Open webcoderz opened 1 year ago
I have working POC of the api implemented with ray serve for multi gpu inference that I've been working on https://github.com/webcoderz/stable-diffusion-webui you basically set the number of GPUs and replicas you want in the webui-user.sh script and then just launch by adding the --ray flag to the launch command, It's still a WIP but am happy to have more contributors! pinging @AUTOMATIC1111 for visibility I had to restructure the api.py a little bit because Ray wasn't working with the router so I just did individual route decorators but not much is diff here
It's set in the webui-user.sh but apparently the base repo main branch is broken so I have to rebase on an older version tonight when I get in front of my computer
I mean if you can get it working submit a PR from my experience the main branch doesn't work as nothing is initializing shared.sd-model tommorow I'm going to go back one version to 2.6(?) and confirm that working so I'll let you know how that goes tomorrow morning
Yep and that's the goal of this stuff still very much a WIP though
stable-diffusion-webui 1.6.0
RAY 2.7.1
https://docs.ray.io/en/latest/serve/tutorials/stable-diffusion.html
This is with diffusers so entirely different framework with limited features and no extension support
Yes
@webcoderz šš can you update your code with it , am using windows
I don't have a windows box to test on , it's possible to run in docker also
@webcoderz i have cluster with 14 gpus A100
I'd be interested on testing stuff there if you're open to it I only have a laptop gpu so I am limited in capabilities esp as I refine it
would
Yea should be possible I'm mostly developing this to use in docker and I've gotten it working there as well, if you want to reach out to me on Twitter @webcoderz we can discuss more
@webcoderz just let me know when you push the code so i can deploy ray cluster on cloud and share it with you
Yea I'm going to downgrade tommorow to last working version and it should work fine (in theory) so reach out and I'll let you know
@AUTOMATIC1111 i didnt change much to get this going but i had to change how the shared class in modules/shared_items dynamically loads the model, it still does the same thing but i am doing it in a more pythonic/normal way, the previous way couldnt be pickled by ray, so i replaced shared.sd_model with a instantiation of the class shared_instance.. i will research a cleaner method with less code changes than refactoring 30+ files to do this :)

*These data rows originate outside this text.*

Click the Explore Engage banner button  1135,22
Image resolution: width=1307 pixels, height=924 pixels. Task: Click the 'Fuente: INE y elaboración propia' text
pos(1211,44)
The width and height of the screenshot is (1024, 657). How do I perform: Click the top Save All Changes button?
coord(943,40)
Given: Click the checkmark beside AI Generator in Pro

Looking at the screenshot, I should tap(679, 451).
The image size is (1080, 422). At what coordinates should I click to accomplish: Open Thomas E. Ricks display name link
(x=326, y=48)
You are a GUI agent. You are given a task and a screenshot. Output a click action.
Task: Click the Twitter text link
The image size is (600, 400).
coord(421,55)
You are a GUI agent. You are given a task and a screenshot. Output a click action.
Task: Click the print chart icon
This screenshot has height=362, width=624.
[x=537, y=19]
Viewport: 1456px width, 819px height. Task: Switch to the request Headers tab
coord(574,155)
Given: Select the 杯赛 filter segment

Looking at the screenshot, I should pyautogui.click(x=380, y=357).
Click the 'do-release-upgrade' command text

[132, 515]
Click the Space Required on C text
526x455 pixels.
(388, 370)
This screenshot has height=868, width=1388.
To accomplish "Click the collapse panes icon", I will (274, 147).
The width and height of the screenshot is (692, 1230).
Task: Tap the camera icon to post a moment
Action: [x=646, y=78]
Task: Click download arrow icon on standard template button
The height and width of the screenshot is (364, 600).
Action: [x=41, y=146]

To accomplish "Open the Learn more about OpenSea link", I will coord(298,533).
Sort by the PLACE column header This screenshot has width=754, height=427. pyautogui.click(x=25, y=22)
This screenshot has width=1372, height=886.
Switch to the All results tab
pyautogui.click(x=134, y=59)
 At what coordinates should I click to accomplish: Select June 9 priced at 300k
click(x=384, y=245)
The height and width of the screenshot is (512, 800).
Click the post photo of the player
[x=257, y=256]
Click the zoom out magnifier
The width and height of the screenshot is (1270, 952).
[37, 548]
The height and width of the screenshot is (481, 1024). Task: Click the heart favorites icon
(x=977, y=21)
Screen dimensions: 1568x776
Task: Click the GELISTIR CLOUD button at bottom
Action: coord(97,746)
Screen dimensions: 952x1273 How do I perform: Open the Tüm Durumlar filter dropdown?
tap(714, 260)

i have made a PR here : https://github.com/AUTOMATIC1111/stable-diffusion-webui/pull/13668
Is there an existing issue for this?
What would your feature do ?
I think I have devised an easy path to multi gpu inference:
Considering the use of accelerate it should be easy to implement this: https://huggingface.co/docs/accelerate/usage_guides/distributed_inference in some form or other. I would recommend a txt2img batch function, and it would make perfect sense there and likewise for the img2img batch function.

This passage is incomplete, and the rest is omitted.